Poder e Governo

Lula utiliza reunião ministerial para alinhar discurso de campanha e encerrar especulações sobre vice

Sem marca forte junto à população, presidente terá como foco comparação com a gestão de Bolsonaro

Agência O Globo - 31/03/2026
Lula utiliza reunião ministerial para alinhar discurso de campanha e encerrar especulações sobre vice
O presidente Luiz Inácio Lula da Silva - Foto: Ricardo Stuckert / PR

O presidente Luiz Inácio Lula da Silva aprovou uma reunião ministerial nesta terça-feira para ensaiar o discurso que pretende adotar na campanha eleitoral, além de pôr fim às especulações em torno da composição de sua chapa para outubro.

Diante da ausência de uma marca clara de sua gestão reconhecida pela população, Lula e sua equipe planejaram centrar a campanha na comparação direta entre seu governo e o de Jair Bolsonaro, pai do senador Flávio Bolsonaro (PL), principal adversário nas urnas.

Com uma desaprovação de 51%, segundo pesquisa Quaest divulgada em março, a estratégia do presidente é convencer os eleitores de que o país está melhor agora do que há quatro anos.

Durante o encontro, Lula repetiu diversas vezes esse argumento. Em um momento de franqueza, admitido não ter conseguido levar o Brasil a uma “situação esplendorosa que todos nós desejamos”, mas ressaltou que o país está “muito melhor do que encontramos, infinitamente melhor”.

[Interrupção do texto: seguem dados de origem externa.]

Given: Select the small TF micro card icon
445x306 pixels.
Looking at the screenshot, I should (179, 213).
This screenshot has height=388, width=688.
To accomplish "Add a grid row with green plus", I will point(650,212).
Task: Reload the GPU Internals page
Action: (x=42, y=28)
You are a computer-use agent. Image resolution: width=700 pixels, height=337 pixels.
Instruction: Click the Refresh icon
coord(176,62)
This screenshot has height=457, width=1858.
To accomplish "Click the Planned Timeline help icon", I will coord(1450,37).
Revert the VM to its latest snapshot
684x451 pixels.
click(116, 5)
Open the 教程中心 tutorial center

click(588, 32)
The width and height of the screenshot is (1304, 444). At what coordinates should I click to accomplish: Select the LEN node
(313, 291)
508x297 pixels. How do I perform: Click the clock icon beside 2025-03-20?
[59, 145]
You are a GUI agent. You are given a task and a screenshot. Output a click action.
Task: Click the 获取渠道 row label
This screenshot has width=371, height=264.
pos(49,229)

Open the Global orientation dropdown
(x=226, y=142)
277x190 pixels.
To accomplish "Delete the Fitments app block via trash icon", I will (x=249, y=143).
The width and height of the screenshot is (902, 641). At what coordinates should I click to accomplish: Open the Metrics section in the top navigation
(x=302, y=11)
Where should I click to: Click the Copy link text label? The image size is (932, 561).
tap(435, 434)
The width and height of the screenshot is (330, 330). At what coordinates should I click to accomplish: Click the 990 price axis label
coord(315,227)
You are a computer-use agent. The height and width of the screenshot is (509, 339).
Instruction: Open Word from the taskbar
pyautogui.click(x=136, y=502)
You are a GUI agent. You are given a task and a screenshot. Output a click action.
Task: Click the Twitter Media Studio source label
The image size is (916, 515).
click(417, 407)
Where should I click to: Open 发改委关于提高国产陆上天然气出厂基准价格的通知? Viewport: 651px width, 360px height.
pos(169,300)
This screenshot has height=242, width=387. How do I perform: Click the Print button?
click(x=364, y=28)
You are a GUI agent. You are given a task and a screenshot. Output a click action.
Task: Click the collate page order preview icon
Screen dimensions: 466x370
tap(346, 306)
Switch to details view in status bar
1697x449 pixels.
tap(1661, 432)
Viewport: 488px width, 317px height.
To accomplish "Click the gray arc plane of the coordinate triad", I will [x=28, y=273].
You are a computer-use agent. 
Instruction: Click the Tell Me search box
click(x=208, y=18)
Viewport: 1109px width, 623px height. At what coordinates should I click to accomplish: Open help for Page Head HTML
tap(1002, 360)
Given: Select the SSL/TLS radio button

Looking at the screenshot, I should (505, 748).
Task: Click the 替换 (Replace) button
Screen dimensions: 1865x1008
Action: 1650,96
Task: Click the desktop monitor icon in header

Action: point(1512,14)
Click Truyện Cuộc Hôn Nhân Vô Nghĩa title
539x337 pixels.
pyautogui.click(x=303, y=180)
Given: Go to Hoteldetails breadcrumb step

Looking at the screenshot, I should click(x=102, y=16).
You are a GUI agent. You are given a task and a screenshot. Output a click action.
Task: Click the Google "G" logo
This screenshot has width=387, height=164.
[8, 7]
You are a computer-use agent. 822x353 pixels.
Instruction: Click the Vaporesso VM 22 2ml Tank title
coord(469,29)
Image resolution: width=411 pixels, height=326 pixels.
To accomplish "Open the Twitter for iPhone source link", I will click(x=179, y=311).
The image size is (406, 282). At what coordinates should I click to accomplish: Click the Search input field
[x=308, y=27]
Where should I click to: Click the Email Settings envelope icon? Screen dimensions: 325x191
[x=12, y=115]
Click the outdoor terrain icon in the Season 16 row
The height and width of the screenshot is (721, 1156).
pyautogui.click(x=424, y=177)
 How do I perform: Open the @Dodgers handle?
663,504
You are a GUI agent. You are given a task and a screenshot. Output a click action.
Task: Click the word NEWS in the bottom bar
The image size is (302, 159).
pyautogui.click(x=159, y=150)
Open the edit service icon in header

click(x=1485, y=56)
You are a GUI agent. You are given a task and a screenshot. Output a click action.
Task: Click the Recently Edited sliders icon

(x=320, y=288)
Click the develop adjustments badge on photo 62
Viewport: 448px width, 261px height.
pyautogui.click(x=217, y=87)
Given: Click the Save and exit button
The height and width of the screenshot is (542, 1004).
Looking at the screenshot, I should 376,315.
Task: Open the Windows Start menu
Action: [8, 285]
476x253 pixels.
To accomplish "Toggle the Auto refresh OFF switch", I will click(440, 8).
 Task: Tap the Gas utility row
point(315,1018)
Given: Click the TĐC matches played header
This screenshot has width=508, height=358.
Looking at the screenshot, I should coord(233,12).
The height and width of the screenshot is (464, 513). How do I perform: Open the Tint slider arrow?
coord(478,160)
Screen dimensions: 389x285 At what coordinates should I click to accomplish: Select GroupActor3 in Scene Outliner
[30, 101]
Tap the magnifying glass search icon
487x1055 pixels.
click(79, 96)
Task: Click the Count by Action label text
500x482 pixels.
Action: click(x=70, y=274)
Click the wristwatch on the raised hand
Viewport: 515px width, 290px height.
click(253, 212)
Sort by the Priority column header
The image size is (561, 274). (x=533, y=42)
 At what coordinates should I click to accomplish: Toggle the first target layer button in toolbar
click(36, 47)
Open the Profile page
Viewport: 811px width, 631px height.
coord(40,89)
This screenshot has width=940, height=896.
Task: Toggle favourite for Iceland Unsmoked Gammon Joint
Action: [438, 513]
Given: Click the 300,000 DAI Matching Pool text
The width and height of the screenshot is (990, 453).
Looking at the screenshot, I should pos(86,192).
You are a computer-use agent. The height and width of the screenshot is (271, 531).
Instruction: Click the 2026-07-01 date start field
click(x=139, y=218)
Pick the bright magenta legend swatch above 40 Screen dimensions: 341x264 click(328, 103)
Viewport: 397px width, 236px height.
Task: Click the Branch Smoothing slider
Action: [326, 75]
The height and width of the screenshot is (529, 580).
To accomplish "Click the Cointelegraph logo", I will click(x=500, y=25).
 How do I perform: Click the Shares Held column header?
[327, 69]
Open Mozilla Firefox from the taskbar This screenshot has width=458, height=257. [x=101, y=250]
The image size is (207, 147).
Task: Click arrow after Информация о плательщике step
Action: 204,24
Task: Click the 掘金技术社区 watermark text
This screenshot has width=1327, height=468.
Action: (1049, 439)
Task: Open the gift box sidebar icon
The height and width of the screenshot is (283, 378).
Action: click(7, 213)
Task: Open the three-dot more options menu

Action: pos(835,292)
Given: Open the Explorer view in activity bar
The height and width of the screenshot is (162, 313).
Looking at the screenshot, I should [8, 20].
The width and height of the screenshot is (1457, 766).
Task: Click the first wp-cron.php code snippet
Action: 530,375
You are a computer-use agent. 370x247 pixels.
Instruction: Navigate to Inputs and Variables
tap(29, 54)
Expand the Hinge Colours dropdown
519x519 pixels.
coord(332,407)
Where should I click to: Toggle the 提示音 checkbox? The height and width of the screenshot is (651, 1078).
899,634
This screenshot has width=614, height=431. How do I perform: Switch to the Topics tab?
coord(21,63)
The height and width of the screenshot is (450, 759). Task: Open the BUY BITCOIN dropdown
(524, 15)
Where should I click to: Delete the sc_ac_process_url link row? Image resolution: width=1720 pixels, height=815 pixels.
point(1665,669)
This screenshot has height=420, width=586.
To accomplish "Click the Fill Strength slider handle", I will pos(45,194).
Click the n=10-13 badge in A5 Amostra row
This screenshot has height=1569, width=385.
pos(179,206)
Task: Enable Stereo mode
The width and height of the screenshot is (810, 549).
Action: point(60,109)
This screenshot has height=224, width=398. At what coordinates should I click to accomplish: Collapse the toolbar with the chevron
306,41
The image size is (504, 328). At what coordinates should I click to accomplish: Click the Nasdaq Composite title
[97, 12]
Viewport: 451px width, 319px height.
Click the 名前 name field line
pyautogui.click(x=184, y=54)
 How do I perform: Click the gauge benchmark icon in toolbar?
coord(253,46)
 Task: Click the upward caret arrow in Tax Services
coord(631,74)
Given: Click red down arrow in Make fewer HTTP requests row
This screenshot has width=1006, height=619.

O presidente também orientou os ministros a deixarem o governo para disputar eleições e propagarem esse discurso em seus estados.

Ao confirmar a manutenção de Geraldo Alckmin como vice, Lula buscou iniciar o novo período de pré-campanha sem especulações sobre a composição da chapa. Segundo aliados, o presidente vinha mantendo o cenário em aberto para tentar atrair partidos de centro e centro-direita para sua aliança.

Sem perspectivas concretas de contar com MDB, PSD ou União Brasil na chapa, Lula evitou gerar desconforto com o PSB, partido de Alckmin e provavelmente principal parceiro do PT na eleição. Dessa forma, sinalizou que a aliança deve se restringir ao campo da esquerda, como ocorreu em 2022.

Com adversários como Flávio Bolsonaro e Ronaldo Caiado (PSD) prometendo anistiar condenados pela tentativa de golpe de 8 de janeiro, Lula pretende usar a continuidade da parceria com o ex-tucano para retomar o discurso de defesa da democracia, adotado há quatro anos.